Apollo’s Trials Trumped by Gay Romance

Kate Ginley, Opinion Editor

As his most LGBTQ+ friendly young adult novel so far, Rick Riordan’s Trials of Apollo has set the bar for both humor and sexual acceptance. Narrated from the Greek god Apollo’s point of view, the story is a surprising contrast to the traditional mythological cannon.

Though the book mostly focuses on Apollo, the love story between Nico Di Angelo and Will Solace is a highlight. In the precursor series to Trials of Apollo, The Heroes of Olympus, the two get off to a rather shaky start when the Greek Camp Half-Blood is attacked by the Roman Camp Jupiter. In Trials of Apollo, it is confirmed that over the 6 months between the 2 books, the boys have been dating.

Far from a cliché love story, Will and Nico have the best fictional relationship of all. As they constantly bicker, their true feelings for each other are evident by the way they push one another’s buttons.  For instance, when Will tries to introduce Nico as his boyfriend but asks if he would prefer “significant other,”  Nico replies, “I’d prefer significant annoyance in your case.”

Though Riordan’s world of Greek Olympians is fading, I’m glad that this last installment serves to close loose ends. Unfortunately, the book does focus on Will and Nico, but instead follows Apollo, master of “normal.” Apollo’s greatest challenge: acne.

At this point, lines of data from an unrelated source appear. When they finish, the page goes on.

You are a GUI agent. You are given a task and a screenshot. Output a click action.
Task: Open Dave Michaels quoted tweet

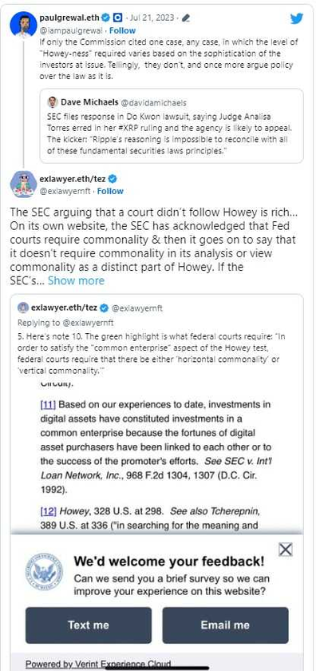click(172, 126)
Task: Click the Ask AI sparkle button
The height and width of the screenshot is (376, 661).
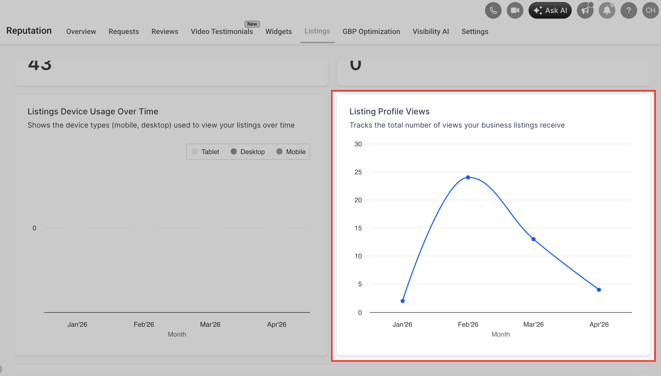Action: pos(550,10)
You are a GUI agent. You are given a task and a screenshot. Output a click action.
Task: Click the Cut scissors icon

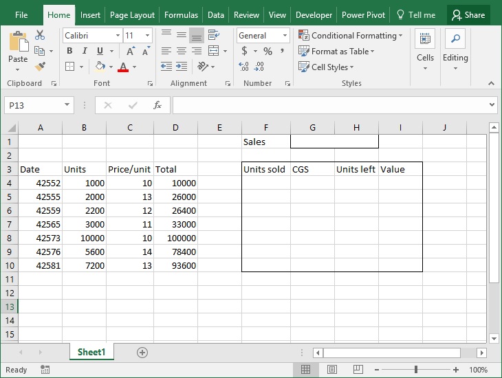coord(40,35)
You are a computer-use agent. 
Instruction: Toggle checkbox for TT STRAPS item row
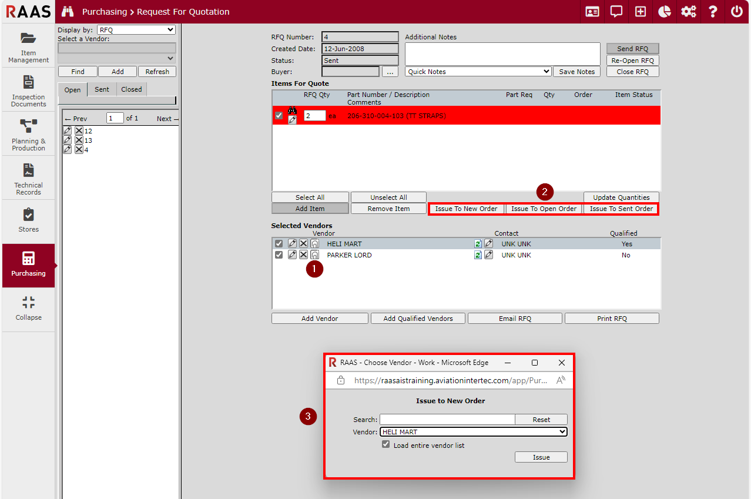pos(279,116)
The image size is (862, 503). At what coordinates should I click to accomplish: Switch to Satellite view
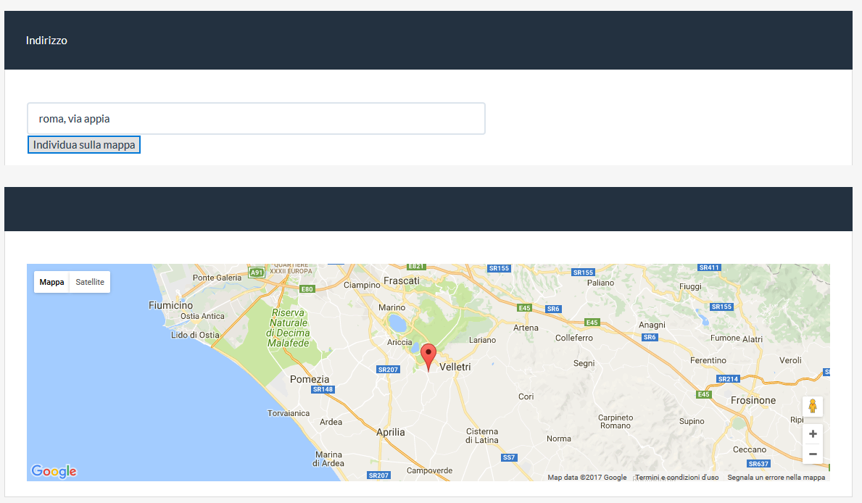point(90,282)
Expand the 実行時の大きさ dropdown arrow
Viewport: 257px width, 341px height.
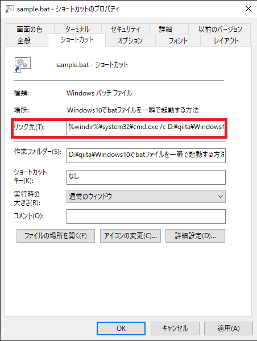(x=220, y=197)
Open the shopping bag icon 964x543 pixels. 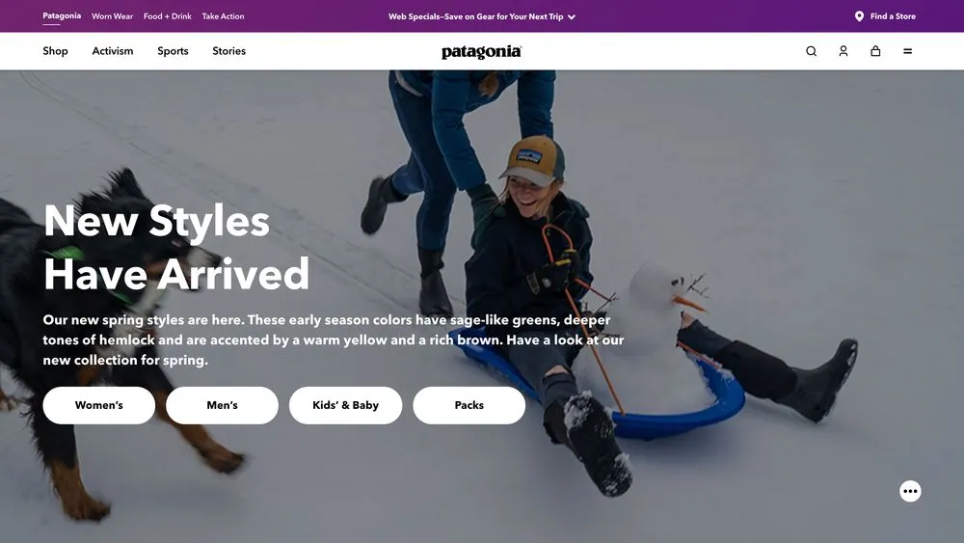pyautogui.click(x=875, y=51)
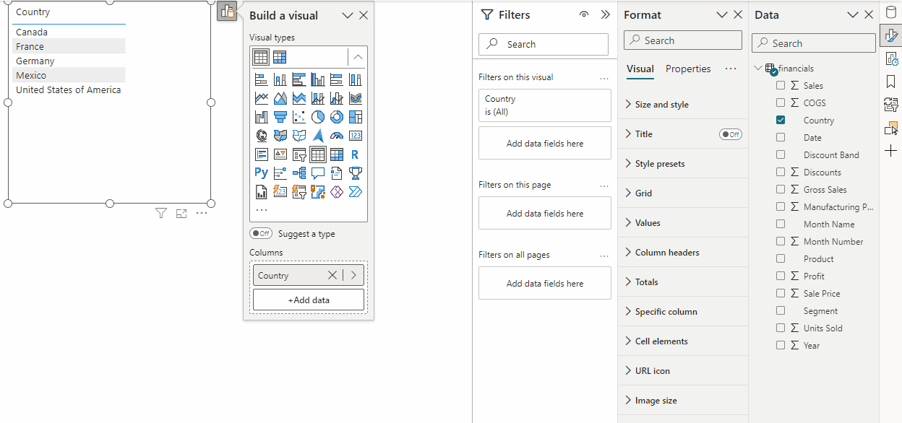Pick the scatter chart visual type
Viewport: 902px width, 423px height.
(299, 117)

Though he hopes everyone will fall for his looks, poetry and music, Apollo can barely make friends due to his weak social skills. As a god, Apollo is able to get whatever he wants, whenever he wants, but as a teenage human, the only thing he can successfully manage to do is annoy fellow campers by being a Kardashian-level drama queen.

A new addition to the Half-Blood team is a young girl named Meg, who has a strange power over fruits. As a daughter of Demeter, her primary battle tactic is throwing fruit, which seems pretty useless in a fight.

The antagonist of the tale is unclear. Unnamed villains contribute to Apollo’s punishment by tricking his son, Octavian, in The Blood of Olympus. They also send men to beat Apollo up in New York as the book’s opening scene. Unexpectedly, Apollo quickly changes from being egocentric to willing to do whatever is necessary to save his kidnapped children.

Though I would rather have the book more centered on Nico and Will after all of their hardships, the point of view of a god is entertaining, even if it is a bit childish at times. The plot is predictable, but if you’re an avid Percy Jackson fan, I recommend it.